WHAT NEEDS TO BE DONE: In the Jack Stoll biography, which high school did Stoll attend?

DOCUMENT PASSAGE:
----------

Jack Stoll (born January 28, 1998) is an American football tight end for the Philadelphia Eagles of the National Football League (NFL). Stoll played college football at Nebraska and was signed by the Eagles as an undrafted free agent following the 2021 NFL Draft.

Early life and education
Jack Stoll was born on January 28, 1998, in Lone Tree, Colorado. He went to high school at Regis Jesuit High School, earning all-state honors his senior year. He caught 32 catches for 434 yards with 6 touchdowns, while also being named Blue-Grey All-American. Stoll was ranked 9th in the nation among tight ends by ESPN.com. He received scholarship offers from Air Force, Colorado, Colorado State, New Mexico, Texas and Wyoming but instead chose Nebraska.

Stoll redshirted his first year at Nebraska. In his second year, he played in 12 games as a freshmen redshirt, catching 8 passes for 89 yards and scoring two touchdowns. He started in all 12 games his sophomore year, and led all Cornhusker tight ends with 21 receptions for 245 yards and three touchdowns. He would start every game in his junior year as well, with 25 catches for 234 yards. Stoll battled injuries in his senior year, only playing in 7 games, starting one. He chose to forgo remaining eligibility and instead declared for the 2021 NFL Draft.

----------

DATASET ENTRIES:
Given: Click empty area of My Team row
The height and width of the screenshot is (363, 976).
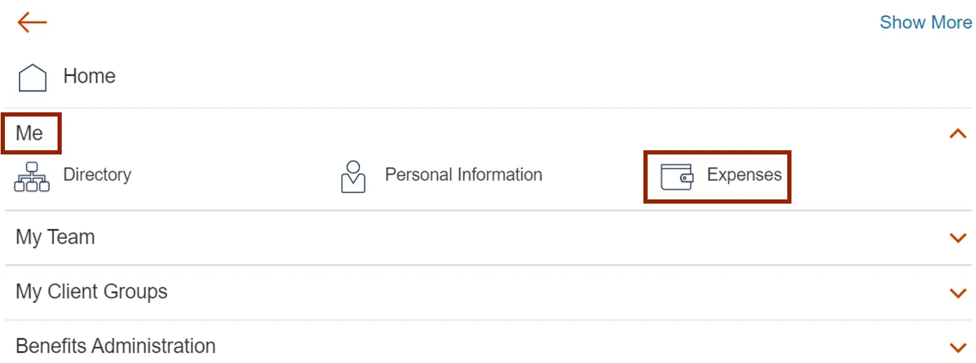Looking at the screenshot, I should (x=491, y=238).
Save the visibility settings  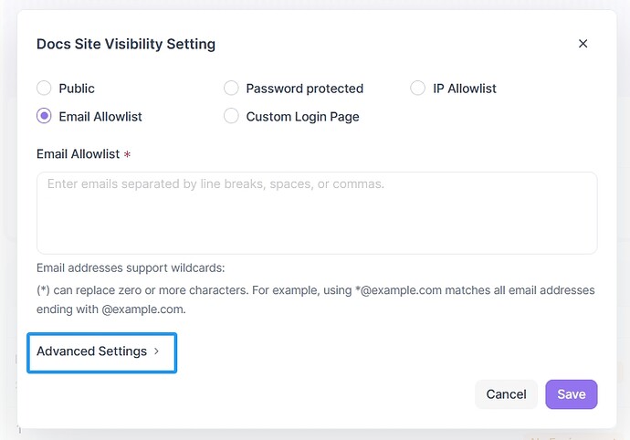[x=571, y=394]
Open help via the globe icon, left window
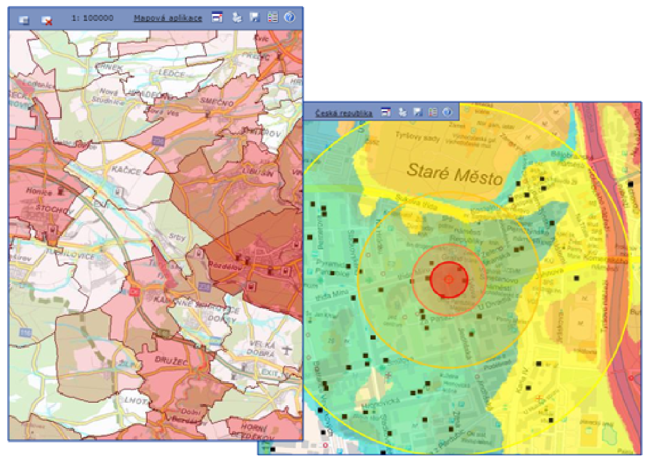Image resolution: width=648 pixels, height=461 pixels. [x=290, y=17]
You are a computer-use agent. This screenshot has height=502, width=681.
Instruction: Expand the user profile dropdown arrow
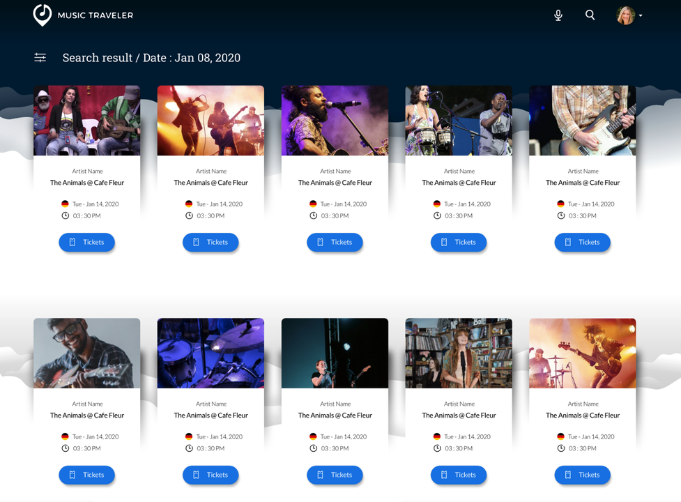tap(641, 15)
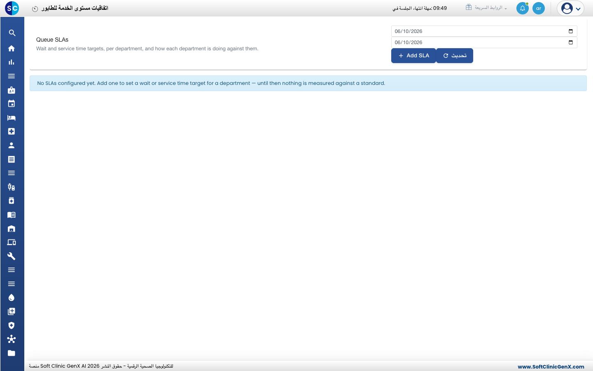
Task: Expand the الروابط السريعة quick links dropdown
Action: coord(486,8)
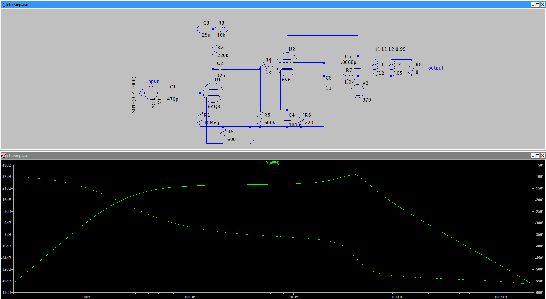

----------

PROBLEM SOLUTION: Regis Jesuit High School